- [Your goal]:
Take the material below and reproduce, word for word, only the lines from the line with "Task: Tap zorack8's green Snoo avatar" through the line with "Screen dimensions: 570x1234".

- [Source material]:
^^^^^^^^
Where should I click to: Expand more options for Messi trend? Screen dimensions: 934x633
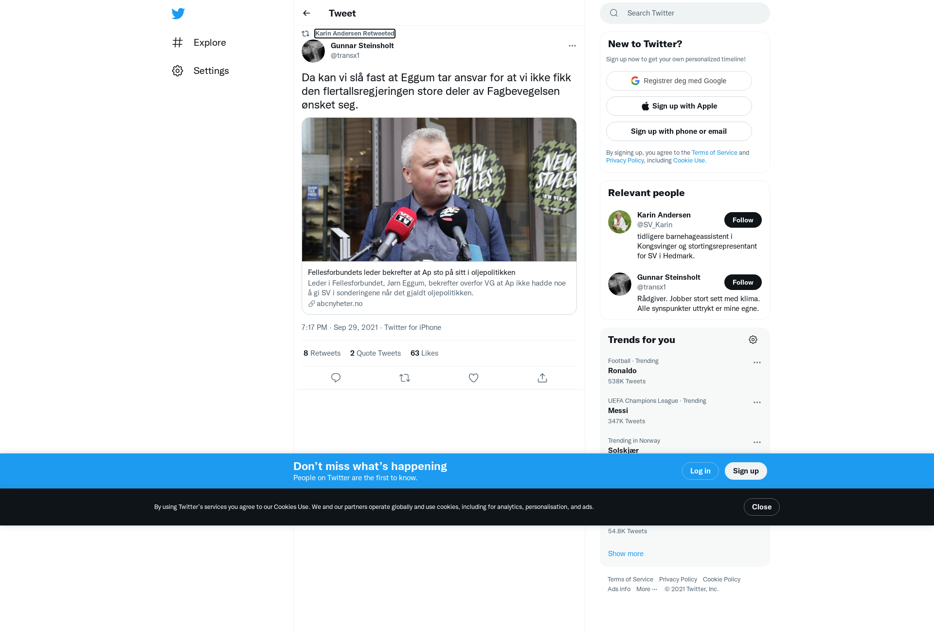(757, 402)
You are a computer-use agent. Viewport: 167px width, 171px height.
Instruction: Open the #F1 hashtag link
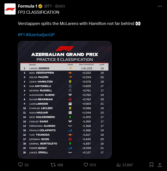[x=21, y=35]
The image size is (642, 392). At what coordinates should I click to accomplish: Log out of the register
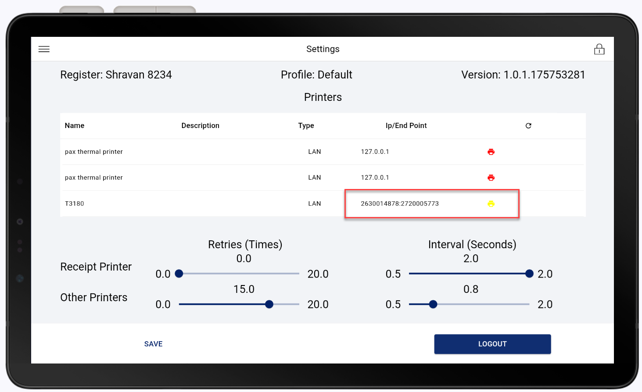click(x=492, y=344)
^^^^^^^^
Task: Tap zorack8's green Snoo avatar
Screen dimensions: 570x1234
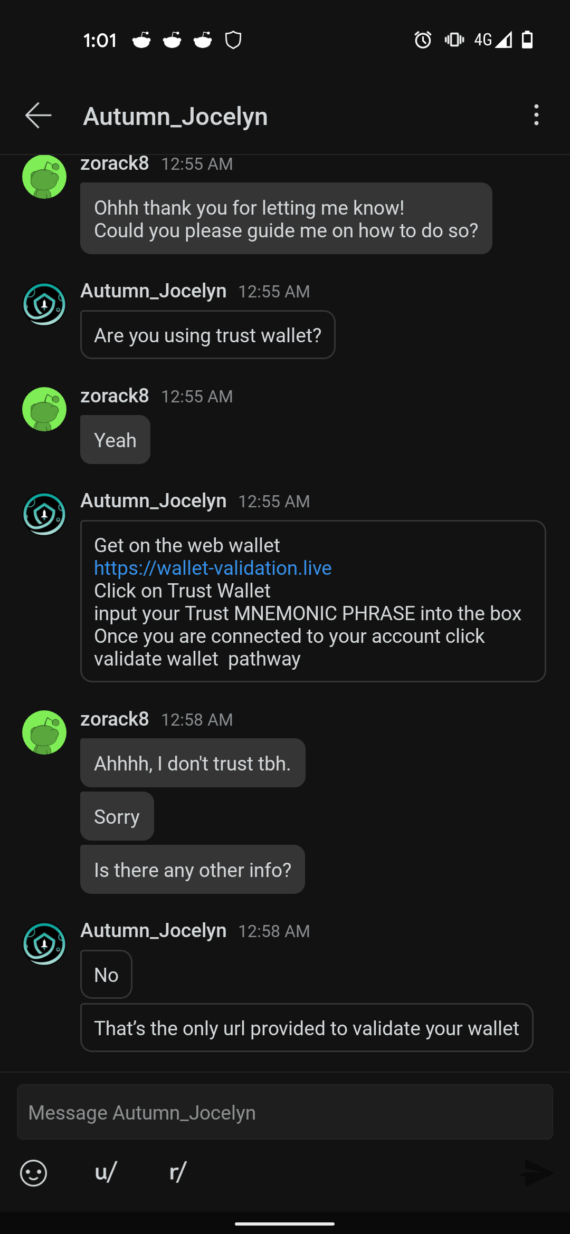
^^^^^^^^
- [Result below]:
Task: Tap zorack8's green Snoo avatar
Screen dimensions: 570x1234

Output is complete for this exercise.